Abstract

The articles gathered in this issue of Studies in Christian Ethics were first presented at the third annual McDonald Symposium in Theological Ethics at Cambridge University, 13−15 May 2013. As with previous McDonald symposia which have resulted in publications in SCE, I wish to record my sincere thanks to Alonzo McDonald and the Agape Foundation for their considerable generosity in backing the conference, and Susan Parsons for her editorial skills in bringing this set of articles to publication.

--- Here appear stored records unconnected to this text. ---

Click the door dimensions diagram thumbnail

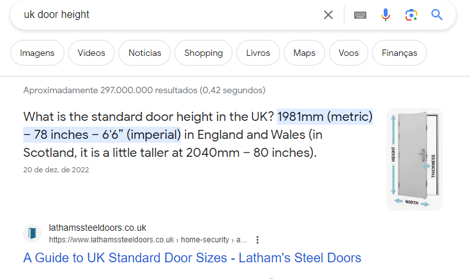pyautogui.click(x=415, y=159)
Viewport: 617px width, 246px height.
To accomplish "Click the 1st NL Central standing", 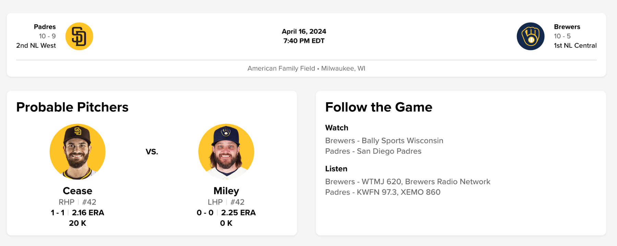I will click(x=575, y=45).
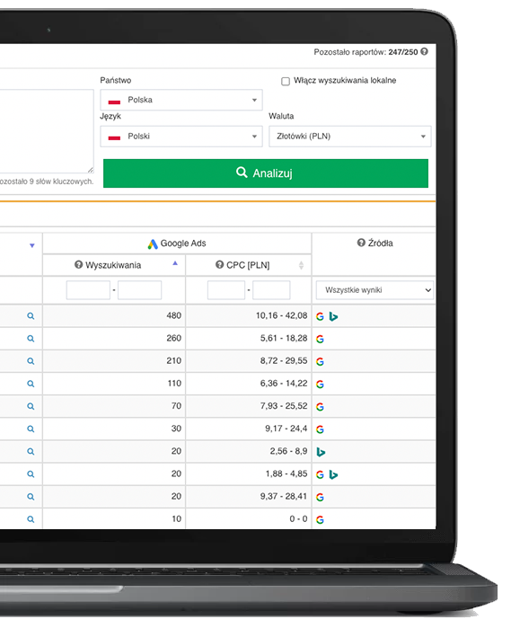Click the blue triangle sort arrow in first column
Screen dimensions: 511x637
pyautogui.click(x=32, y=245)
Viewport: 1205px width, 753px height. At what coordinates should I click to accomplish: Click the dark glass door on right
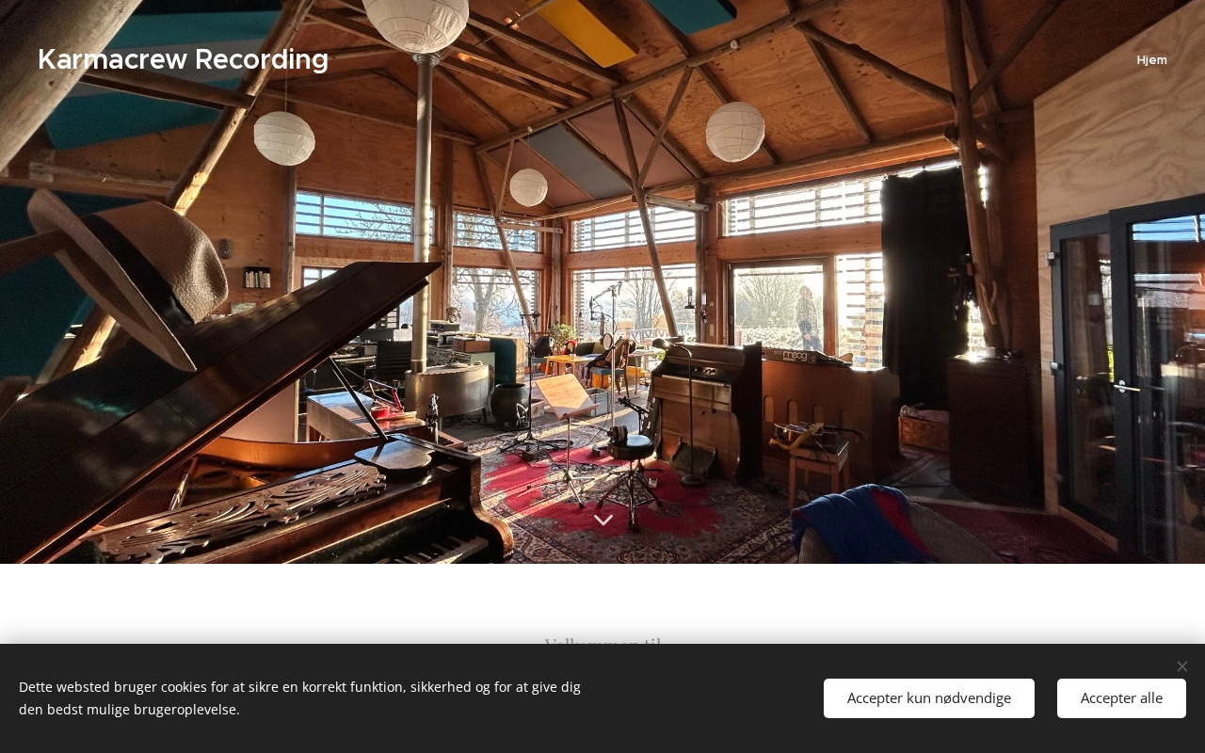click(1125, 377)
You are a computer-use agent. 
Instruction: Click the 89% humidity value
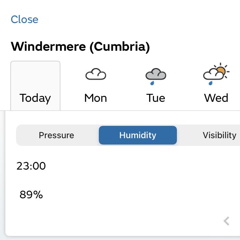(x=31, y=195)
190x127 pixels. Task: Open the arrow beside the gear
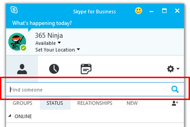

The remoter background to the symposium was my own increasing concern, during 15 years of teaching at Harvard Divinity School (1993−2008), with the striking developments in policing and state punishment in the United States at the time, and the extraordinary rise in numbers of long-term incarcerations there. Thus, it is perhaps still not generally known that between 1970 and today the prison population in the US multiplied by seven, rising from the (then) relatively stable rate of 100 prisoners per 100,000 in the population to 750 per 100,000. The US thus currently has around 2.3 million people in prisons, of whom an inordinate number are ‘minorities’; 1 indeed, a larger percentage of them in population terms are now in prison than even before the Civil Rights Movement, 2 causing one to wonder whether imprisonment today symbolically represents a new, albeit occluded, ‘slavery’. It has been said that these developments have turned the US into ‘a society where criminal punishment is a massive industry, of a size and severity unknown anywhere else in the democratic world’. 3 The notable turn back to a ‘neo-classical’ retribution theory in this period, the relentless and punitive crack-down on minor drugs offences, the increasing privatisation of prisons, and the more recent and haunting fear of terrorist attack: all these factors have been undeniably important in the rise in prison populations, but they cannot explain the overall cultural acceptance of such an extraordinary state of affairs in ‘the land of the free’.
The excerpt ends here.